I would like to sample values, but have a constraint in place that demands two values are at least window
apart. This would be akin to sampling days in a year, but setting the window
to be at least a fortnight apart. So far I've tried it like this
check.diff <- TRUE
window <- 14
while (check.diff == TRUE) {
sampled.session <- sort(sample(1:365, size = 5, replace = FALSE))
check.diff <- any(diff(sampled.session) < window)
}
This works nicely if the window
constraint is small. If one specifies a rather large value, this can become an infinite loop.
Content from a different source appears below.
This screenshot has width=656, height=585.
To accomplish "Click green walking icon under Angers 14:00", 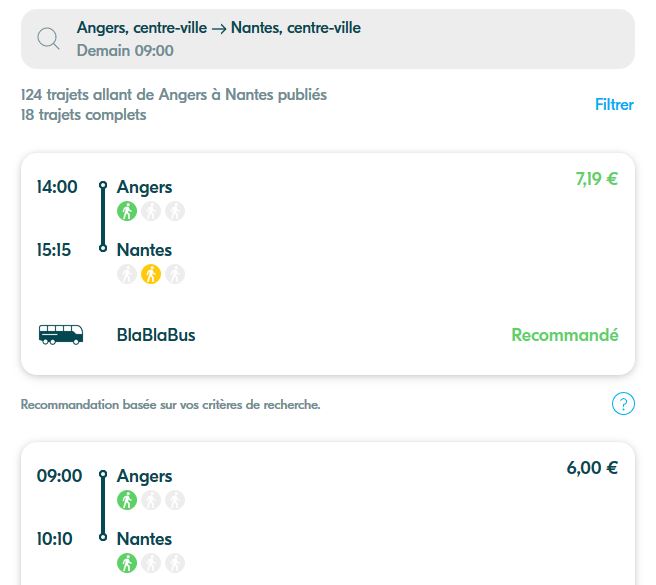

While I can insert all sorts of checks and maximum number of iterations, I was wondering if there's a smarter way of attacking this?
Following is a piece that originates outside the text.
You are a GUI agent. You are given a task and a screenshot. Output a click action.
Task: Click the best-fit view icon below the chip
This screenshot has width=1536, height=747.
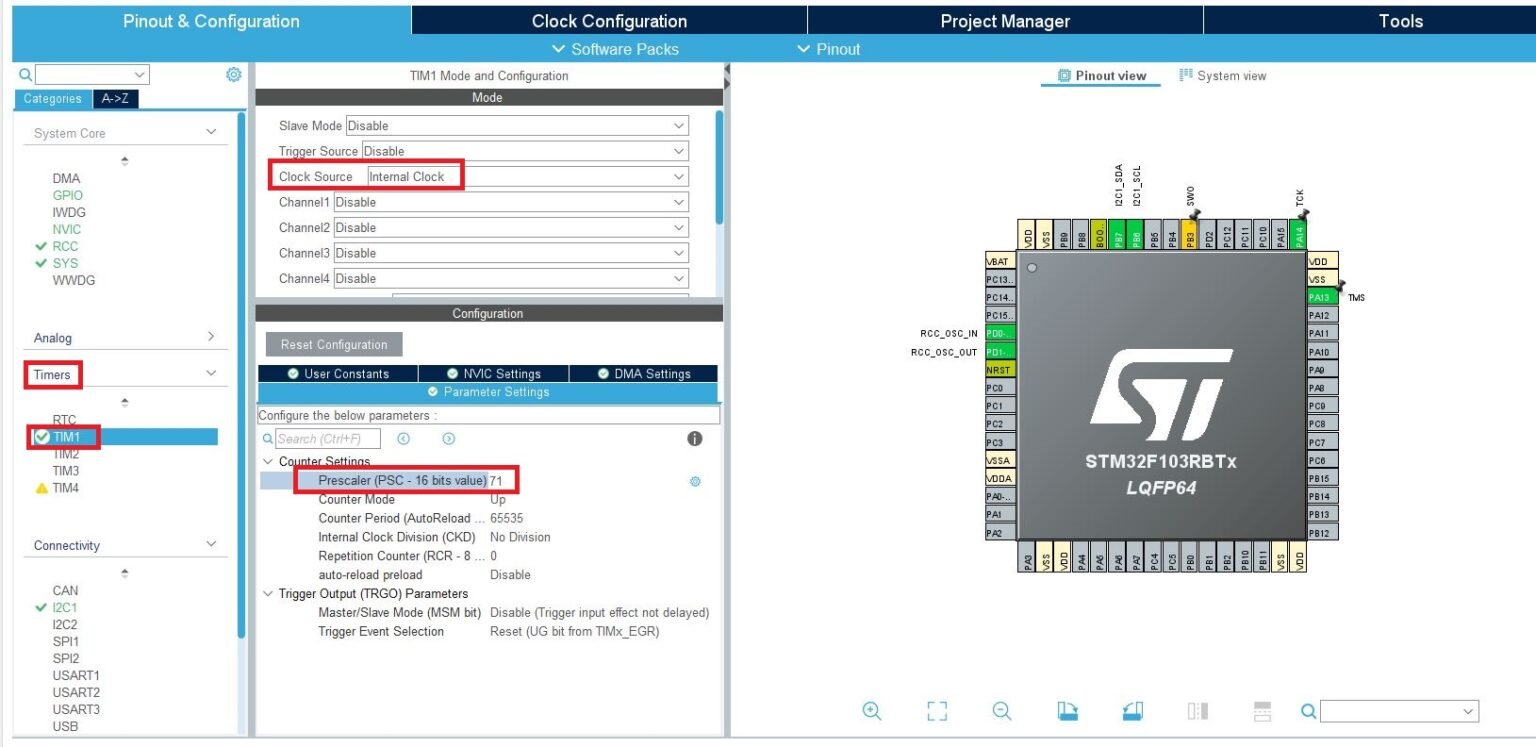point(937,711)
One way to do this is by removing candidates from the population from which you take the sample:
set.seed(42)
population <- 1:356
n_samples <- 5
window <- 14
sampled_session <- rep(sample(population, 1), n_samples) # initialize the vector
for (i in seq.int(2, n_samples)) {
borders <- sampled_session[i - 1] + (window - 1) * c(-1, 1)
days_in_window <- seq.int(borders[1], borders[2])
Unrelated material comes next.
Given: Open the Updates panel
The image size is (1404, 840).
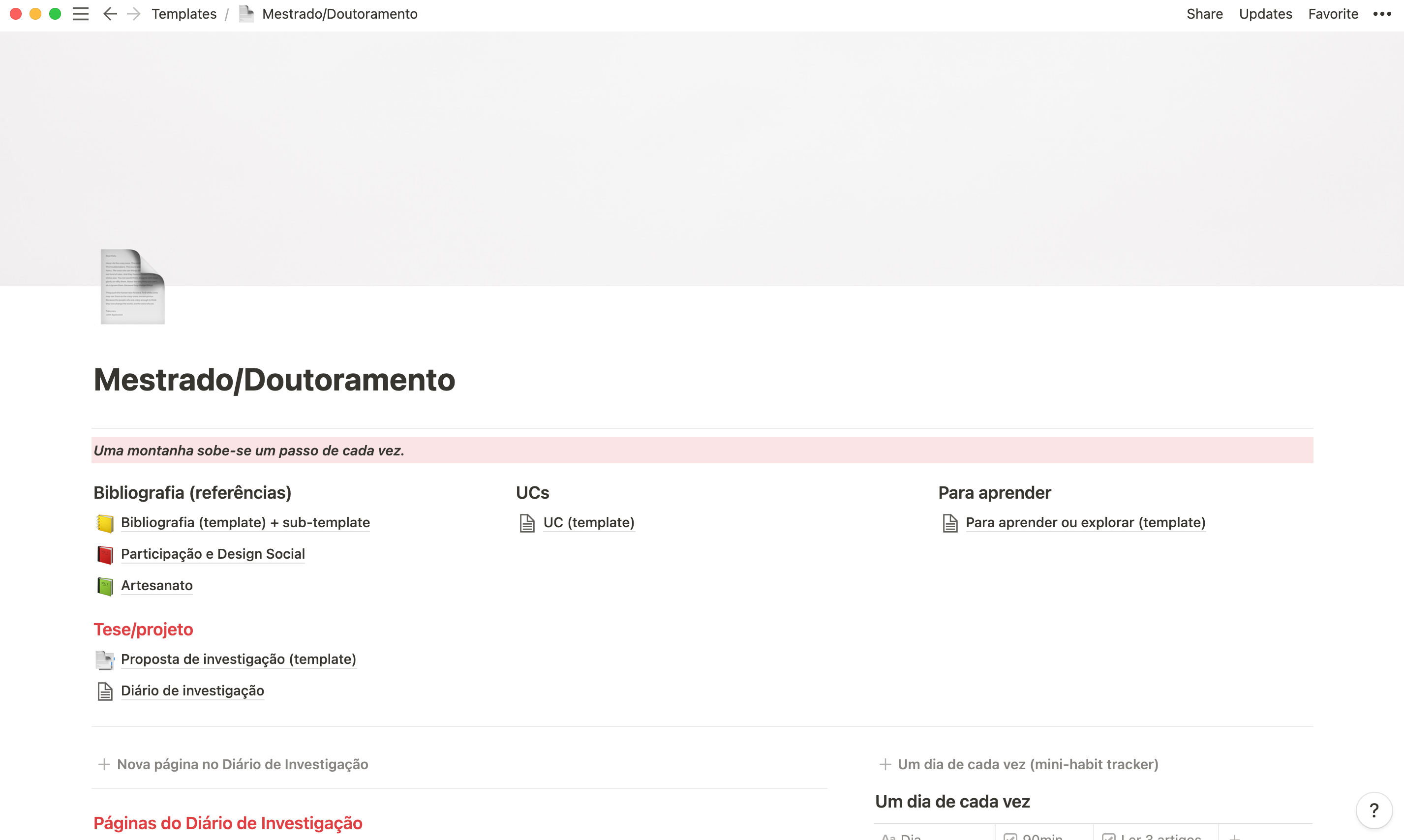Looking at the screenshot, I should (1265, 14).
population <- setdiff(population, days_in_window)
sampled_session[i] <- sample(population, 1)
}
sort(sampled_session)
# [1] 90 193 264 309 326
diff(sort(sampled_session))
# [1] 103 71 45 17
Another way would be
set.seed(357)
population <- 1:357
n_samples <- 5
window <- 14
sampled.session <- numeric(n_samples)
for (i in seq_len(n_samples)) {
sampled.session[i] <- pick <- sample(population, 1)
population <- population[-which(population < pick + window & population > pick - window)]
}
sort(sampled.session)
[1] 19 39 111 134 267